Comparing simple tokenization vs. advanced preprocessing:

In [None]:
# Installment and load of spaCy
import sys
import subprocess

# Install spaCy model if not already installed
try:
    import spacy
    nlp = spacy.load("en_core_web_sm")
    print("spaCy model already loaded")
except:
    print("Downloading spaCy model...")
    subprocess.run([sys.executable, "-m", "pip", "install", "spacy"])
    subprocess.run([sys.executable, "-m", "spacy", "download", "en_core_web_sm"])
    import spacy
    nlp = spacy.load("en_core_web_sm")
    print("spaCy model installed and loaded")

spaCy model already loaded


In [6]:
import spacy
import re

# Load spaCy model (disable parser for speed, keep tagger & lemmatizer)
nlp = spacy.load("en_core_web_sm", disable=["parser", "ner"])

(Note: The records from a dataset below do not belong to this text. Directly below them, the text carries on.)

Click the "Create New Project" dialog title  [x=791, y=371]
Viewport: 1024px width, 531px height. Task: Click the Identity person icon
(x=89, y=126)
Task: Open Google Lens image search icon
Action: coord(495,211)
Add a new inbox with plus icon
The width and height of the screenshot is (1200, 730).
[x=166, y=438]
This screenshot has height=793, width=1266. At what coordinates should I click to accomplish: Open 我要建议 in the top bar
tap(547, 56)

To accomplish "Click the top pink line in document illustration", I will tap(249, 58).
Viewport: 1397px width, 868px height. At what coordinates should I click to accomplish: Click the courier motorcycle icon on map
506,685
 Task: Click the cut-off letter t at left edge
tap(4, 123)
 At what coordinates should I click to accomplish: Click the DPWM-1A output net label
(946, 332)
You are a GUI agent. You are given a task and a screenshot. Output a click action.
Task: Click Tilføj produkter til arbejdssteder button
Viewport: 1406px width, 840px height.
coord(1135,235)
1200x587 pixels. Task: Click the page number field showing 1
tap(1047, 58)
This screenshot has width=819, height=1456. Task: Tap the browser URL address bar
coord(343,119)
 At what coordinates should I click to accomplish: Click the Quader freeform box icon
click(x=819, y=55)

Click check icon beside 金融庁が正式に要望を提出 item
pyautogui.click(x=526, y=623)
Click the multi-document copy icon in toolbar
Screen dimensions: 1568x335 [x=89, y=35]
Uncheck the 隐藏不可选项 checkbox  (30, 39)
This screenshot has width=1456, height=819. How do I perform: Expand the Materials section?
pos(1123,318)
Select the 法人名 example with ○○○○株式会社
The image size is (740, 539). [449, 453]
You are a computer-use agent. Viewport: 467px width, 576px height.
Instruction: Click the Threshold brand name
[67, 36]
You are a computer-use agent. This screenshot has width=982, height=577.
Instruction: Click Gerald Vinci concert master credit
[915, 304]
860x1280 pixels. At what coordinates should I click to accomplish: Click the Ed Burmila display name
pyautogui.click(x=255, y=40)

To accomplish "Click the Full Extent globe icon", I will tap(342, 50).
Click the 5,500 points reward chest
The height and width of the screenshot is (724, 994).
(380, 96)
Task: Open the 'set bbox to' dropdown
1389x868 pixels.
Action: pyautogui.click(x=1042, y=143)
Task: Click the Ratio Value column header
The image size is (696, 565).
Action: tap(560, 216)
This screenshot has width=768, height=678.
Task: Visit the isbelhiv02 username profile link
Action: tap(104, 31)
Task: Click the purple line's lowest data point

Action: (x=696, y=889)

def preprocess_text(text, keep_stopwords=False, keep_pos=None, remove_punct=True):
    """
    Advanced text preprocessing using spaCy.
    
    Parameters:
    -----------
    text : str
        Input text to preprocess
    keep_stopwords : bool
        If False, remove stopwords (the, is, a, etc.)
    keep_pos : set or None
        Filter by part-of-speech tags (e.g., {"NOUN", "VERB", "ADJ"})
    remove_punct : bool
        Whether to remove punctuation tokens
    
    Returns:
    --------
    list : Normalized tokens (lemmas)
    """
    # Basic normalization
    text = text.strip()
    # Remove extra whitespace
    text = re.sub(r'\s+', ' ', text)
    
    # Process with spaCy
    doc = nlp(text)
    tokens = []
    
    for token in doc:
        # Skip punctuation if requested
        if remove_punct and token.is_punct:
            continue
        
        # Handle numbers
        if token.like_num:
            tokens.append("<NUM>")
            continue
        
        # Remove stopwords if requested
        if not keep_stopwords and token.is_stop:
            continue
        
        # Filter by POS tag if specified
        if keep_pos and token.pos_ not in keep_pos:
            continue
        
        # Get lemma (base form) and lowercase it
        lemma = token.lemma_.lower()
        
        # Strip any residual punctuation at edges
        lemma = re.sub(r'^\W+|\W+$', '', lemma)
        
        if lemma:
            tokens.append(lemma)
    
    return tokens

# Demonstration examples
print("=" * 70)
print("SIMPLE vs ADVANCED PREPROCESSING COMPARISON")
print("=" * 70)

test_sentences = [
    "She didn't believe the rumor, yet she felt uneasy.",
    "The world's best doctors assess patients' symptoms.",
    "It's a well-known fact that hard-working people succeed.",
    "I'll be there by 5:30 PM on 12/25/2024."
]

for sent in test_sentences:
    print(f"\n Original: {sent}")
    print(f"   Simple:   {sent.lower().split()}")
    print(f"   Advanced: {preprocess_text(sent, keep_stopwords=False)}")
    print(f"   With POS: {preprocess_text(sent, keep_pos={'NOUN', 'VERB', 'ADJ'})}")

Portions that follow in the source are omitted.